The EPA, Ecology, and PSCAA are fully committed to ensuring maintenance through the second 10-year maintenance period. Contrary to the commenter's assertion, the qualification criteria for the limited maintenance plan option do provide a regulatory mechanism to address the commenter's primary concern that rapid and significant increases in locomotive and fugitive coal dust emissions could result in an exceedance of the PM10 NAAQS. Under the August 9, 2001 limited maintenance plan guidance (Memorandum from Lydia Wegman, Director, Air Quality Standards and Strategies Division, titled “Limited Maintenance Plan Option for Moderate PM10 Nonattainment Areas”), as part of the qualification criteria, the EPA sets a 5-year average margin of safety threshold of 98 μg/m3, well below the 150 μg/m3 24-hour PM10 NAAQS. To continue qualifying for the limited maintenance plan option, a state is required to recalculate the 5-year average PM10 emissions annually to assure the averages for the areas continue to remain below the 98 μg/m3 margin of safety. Emission increases that result in an exceedance of the 98 μg/m3 margin of safety require a state to take actions to reduce PM10 concentrations and provide one additional opportunity to requalify for the limited maintenance plan option. If efforts to reduce PM10 concentrations fail, or if they succeed but the area continues to experience increases in PM10 concentrations, the limited maintenance plan option will no longer be available and a state will be required to submit a full maintenance plan, including a maintenance demonstration and adequate contingency measures, within 18 months.

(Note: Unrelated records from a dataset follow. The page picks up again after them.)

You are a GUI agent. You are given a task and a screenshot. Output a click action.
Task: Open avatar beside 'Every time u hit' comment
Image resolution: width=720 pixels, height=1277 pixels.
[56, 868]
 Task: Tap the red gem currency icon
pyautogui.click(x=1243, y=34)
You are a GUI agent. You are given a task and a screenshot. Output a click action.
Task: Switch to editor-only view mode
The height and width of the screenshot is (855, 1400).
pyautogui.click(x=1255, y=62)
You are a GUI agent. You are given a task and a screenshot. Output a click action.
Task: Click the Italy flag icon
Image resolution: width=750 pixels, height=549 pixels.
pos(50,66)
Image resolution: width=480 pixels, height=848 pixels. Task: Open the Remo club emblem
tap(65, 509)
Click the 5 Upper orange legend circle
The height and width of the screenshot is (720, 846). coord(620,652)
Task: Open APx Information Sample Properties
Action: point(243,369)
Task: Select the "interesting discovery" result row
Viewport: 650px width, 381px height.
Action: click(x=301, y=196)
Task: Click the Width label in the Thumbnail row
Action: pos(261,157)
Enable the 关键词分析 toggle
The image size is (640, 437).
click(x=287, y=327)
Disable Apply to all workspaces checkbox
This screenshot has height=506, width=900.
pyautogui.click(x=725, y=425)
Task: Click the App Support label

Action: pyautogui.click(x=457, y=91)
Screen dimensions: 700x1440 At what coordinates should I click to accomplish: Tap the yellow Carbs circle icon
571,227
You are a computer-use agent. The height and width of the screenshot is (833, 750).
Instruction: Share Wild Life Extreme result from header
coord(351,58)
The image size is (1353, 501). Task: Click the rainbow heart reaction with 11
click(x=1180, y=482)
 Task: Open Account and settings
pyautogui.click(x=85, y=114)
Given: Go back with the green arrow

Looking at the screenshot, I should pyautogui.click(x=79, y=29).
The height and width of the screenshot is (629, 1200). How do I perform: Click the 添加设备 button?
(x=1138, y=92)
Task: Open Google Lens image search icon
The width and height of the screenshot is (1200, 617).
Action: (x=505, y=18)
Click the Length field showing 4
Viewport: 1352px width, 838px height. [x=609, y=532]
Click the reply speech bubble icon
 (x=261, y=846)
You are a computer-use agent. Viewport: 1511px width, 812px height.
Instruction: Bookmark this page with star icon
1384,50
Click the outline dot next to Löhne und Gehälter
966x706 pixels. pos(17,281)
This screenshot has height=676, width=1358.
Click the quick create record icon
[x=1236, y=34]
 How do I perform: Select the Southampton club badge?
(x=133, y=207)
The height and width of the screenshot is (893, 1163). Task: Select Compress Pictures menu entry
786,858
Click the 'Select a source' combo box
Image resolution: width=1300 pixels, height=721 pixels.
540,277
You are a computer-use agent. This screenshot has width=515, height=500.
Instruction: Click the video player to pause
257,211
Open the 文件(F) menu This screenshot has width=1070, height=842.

The estimated 5-year average PM10 design values in the areas are: 46±3 μg/m3 for Kent, 50±5 μg/m3 for Seattle, and 58±8 μg/m3 for Tacoma (estimated using a PM2.5 correlation method discussed in more detail below). Even assuming a certain level of statistical error, all of these estimates are well below both the 98 μg/m3 margin of safety and the 150 μg/m3 24-hour NAAQS. In its limited maintenance plan submission, PSCAA committed to conduct an annual recalculation of the 3-year and 5-year design value estimates. Any increases in future estimated design values provide PSCAA an opportunity to assess and address PM10 increases to continue qualifying for the limited maintenance plan option. Based on the data and trends for the Kent, Seattle, and Tacoma maintenance areas, the EPA believes that the limited maintenance plan is protective of the PM10 NAAQS. If the projects cited by the commenter are built and cause a corresponding increase in PM10 concentrations such that the margin of safety is exceeded, the limited maintenance plan requires appropriate consequences that would address the increase in PM10 concentrations and/or revoke the area's ability to qualify for a limited maintenance plan and require a full maintenance plan within 18 months.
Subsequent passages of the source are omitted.